From owner-freebsd-current  Mon Sep 16 20:17:36 2002
Delivered-To: freebsd-current@freebsd.org
Received: from mx1.FreeBSD.org (mx1.FreeBSD.org [216.136.204.125])
	by hub.freebsd.org (Postfix) with ESMTP
	id 7225C37B400; Mon, 16 Sep 2002 20:17:34 -0700 (PDT)
Received: from gull.mail.pas.earthlink.net (gull.mail.pas.earthlink.net [207.217.120.84])
	by mx1.FreeBSD.org (Postfix) with ESMTP
	id 13A1643E72; Mon, 16 Sep 2002 20:17:34 -0700 (PDT)
	(envelope-from tlambert2@mindspring.com)
Received: from pool0049.cvx22-bradley.dialup.earthlink.net ([209.179.198.49] helo=mindspring.com)
	by gull.mail.pas.earthlink.net with esmtp (Exim 3.33 #1)
	id 17r8re-0004dr-00; Mon, 16 Sep 2002 20:17:26 -0700
Message-ID: <3D869B5F.C48D7F10@mindspring.com>
Date: Mon, 16 Sep 2002 20:02:55 -0700
From: Terry Lambert <tlambert2@mindspring.com>
X-Mailer: Mozilla 4.79 [en] (Win98; U)
X-Accept-Language: en
MIME-Version: 1.0
To: Martin Blapp <mb@imp.ch>
Cc: current@freebsd.org, Michael Reifenberger <root@nihil.plaut.de>,
	Peter Wemm <peter@wemm.org>, julian@freebsd.org
Subject: Re: filesystem corruption ?
References: <20020917021615.D3162-100000@levais.imp.ch>
Content-Type: text/plain; charset=us-ascii
Content-Transfer-Encoding: 7bit
Sender: owner-freebsd-current@FreeBSD.ORG
Precedence: bulk
List-ID: <freebsd-current.FreeBSD.ORG>
List-Archive: <http://docs.freebsd.org/mail/> (Web Archive)
List-Help: <mailto:majordomo@FreeBSD.ORG?subject=help> (List Instructions)
List-Subscribe: <mailto:majordomo@FreeBSD.ORG?subject=subscribe%20freebsd-current>
List-Unsubscribe: <mailto:majordomo@FreeBSD.ORG?subject=unsubscribe%20freebsd-current>
X-Loop: FreeBSD.ORG

Martin Blapp wrote:
> It looks more and more to me that pmap does something wrong.
> I get pmap related vm crashes or corruption, relating in
> filesystem corruption.
> 
> I had about 3-4 different panics. Mozilla build tends to prefer
> "panic: bad link count", openoffice prefers page faults in ffs code ;)
> 
> But these options here are enabled:
> 
> options        DISABLE_PSE
> options        DISABLE_PG_G
> 
> Are there any options I could also add and try ? Page coloring etc ?
> 
> You remember, I had SIG4 and SIG11 over and over until
> I used these options. The builds run fine by then,
> I had no panics at all anymore. I was happy.

[ ... ]

There have been a number of panics reported recently on -current,
which seem to be repeatable on ATA drives, but not on SCSI drives.
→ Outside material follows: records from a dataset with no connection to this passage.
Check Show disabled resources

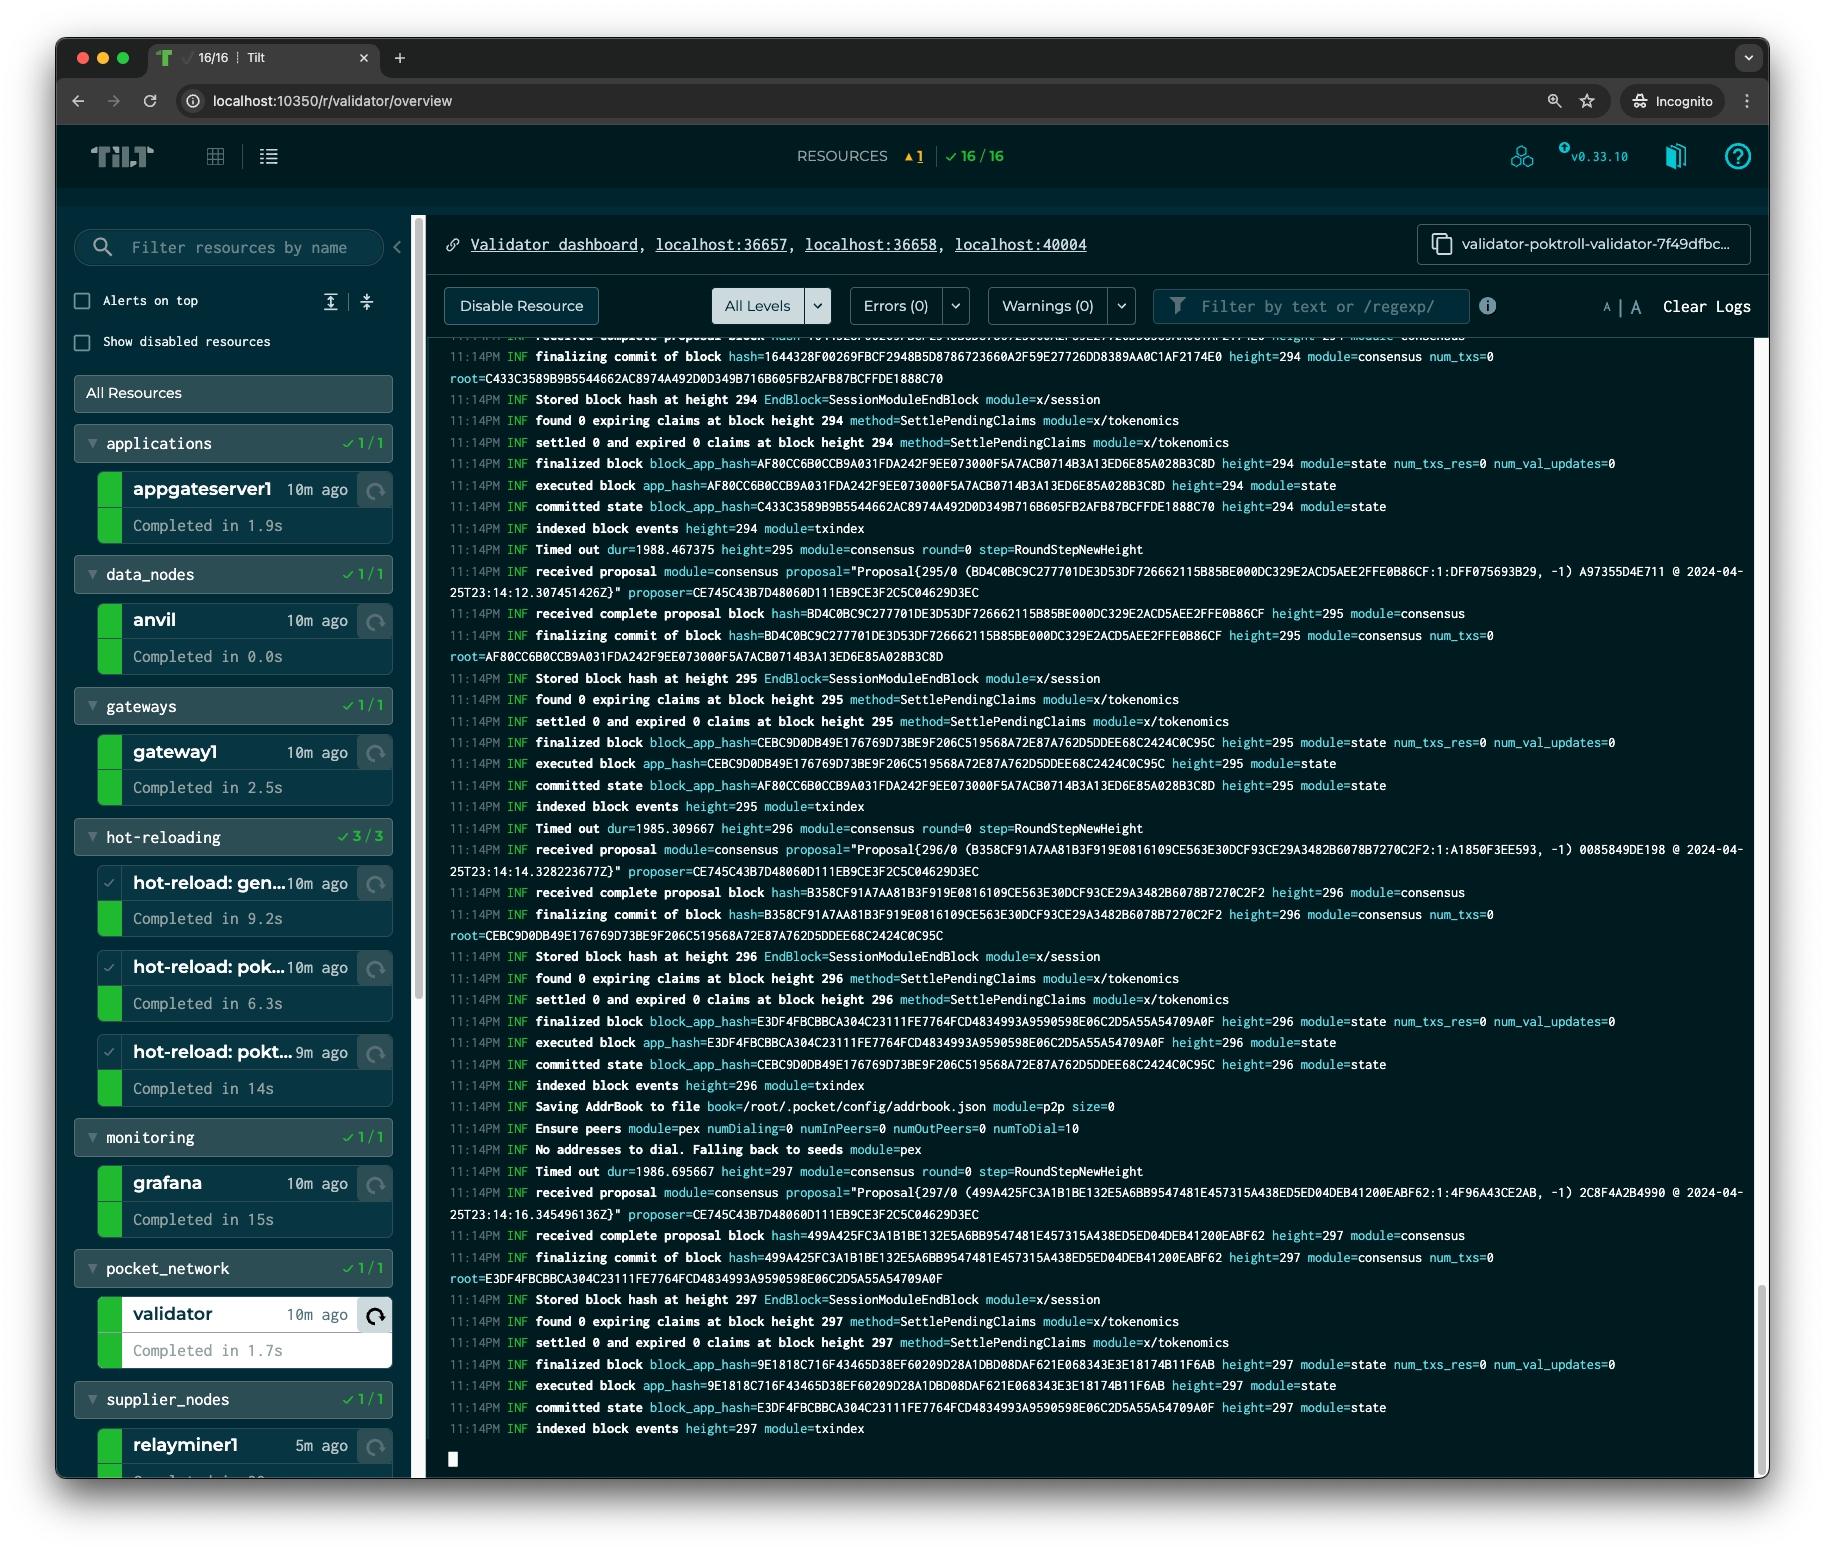coord(83,342)
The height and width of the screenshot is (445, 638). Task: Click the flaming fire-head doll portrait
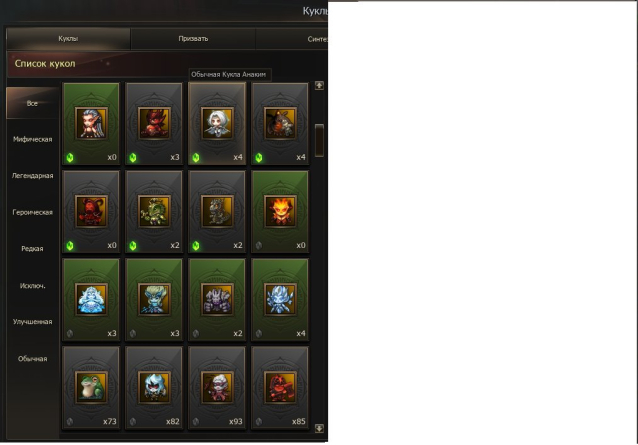pyautogui.click(x=280, y=211)
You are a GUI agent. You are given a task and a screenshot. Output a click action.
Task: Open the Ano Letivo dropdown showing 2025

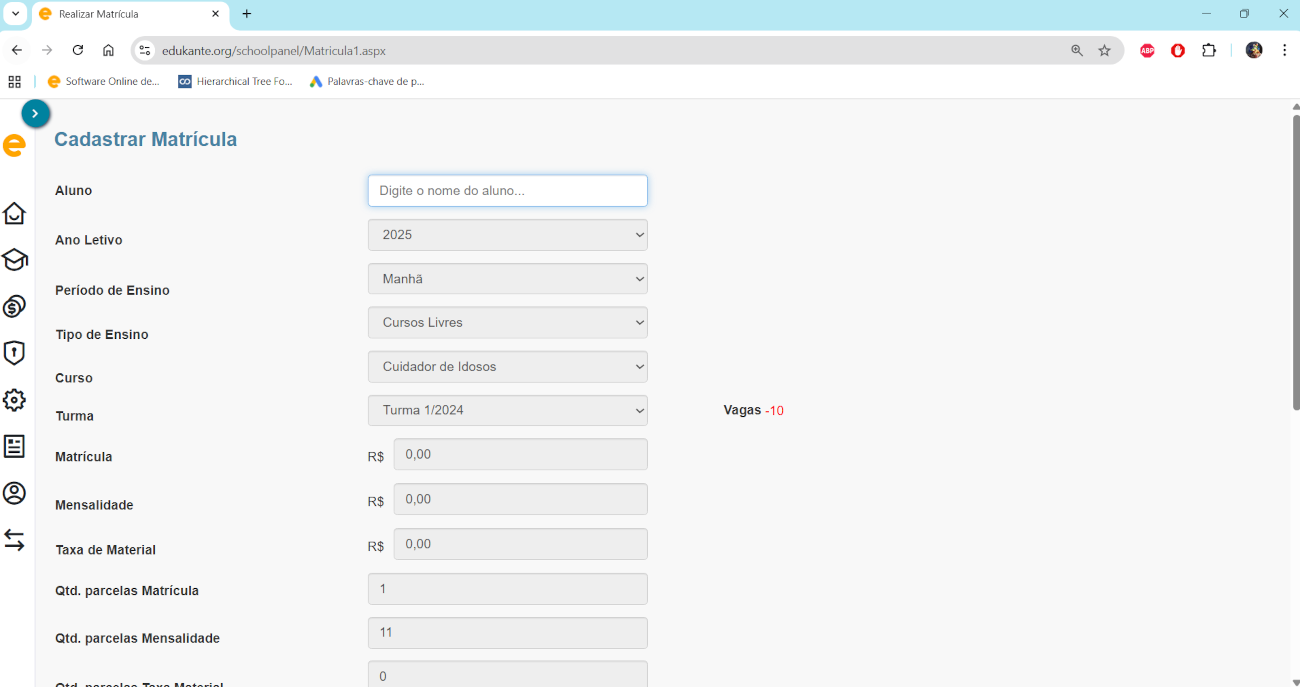(x=507, y=235)
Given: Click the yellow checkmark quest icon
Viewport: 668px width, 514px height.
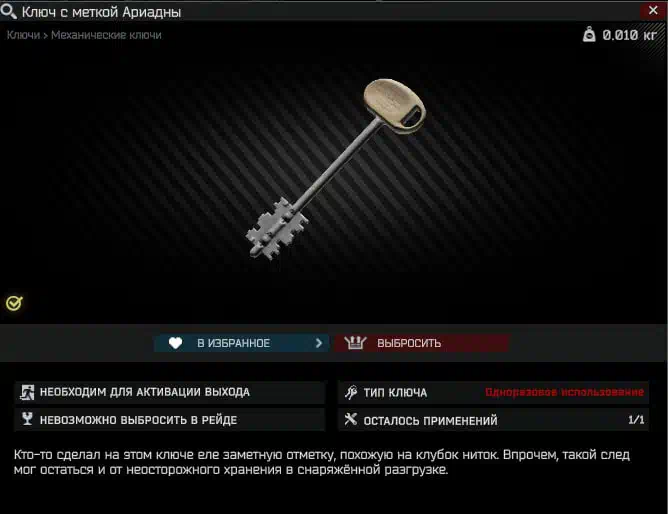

A casual perusal of the code seems to indicate that a soft failure
in the paging path will be treated as a hard failure in the ATA
case, instead of retried, but I haven't confirmed this by writing
the code to tape and running the tape between my fillings (i.e. I
have not intensly scrutinized the code, it just looks like it is
that way).

UnixWare had a similar bug in th ATA retry code, only it's FS,
when a soft error was treated as hard, would start marking the
sectors gone, so maybe you should consider yourself lucky... ;^).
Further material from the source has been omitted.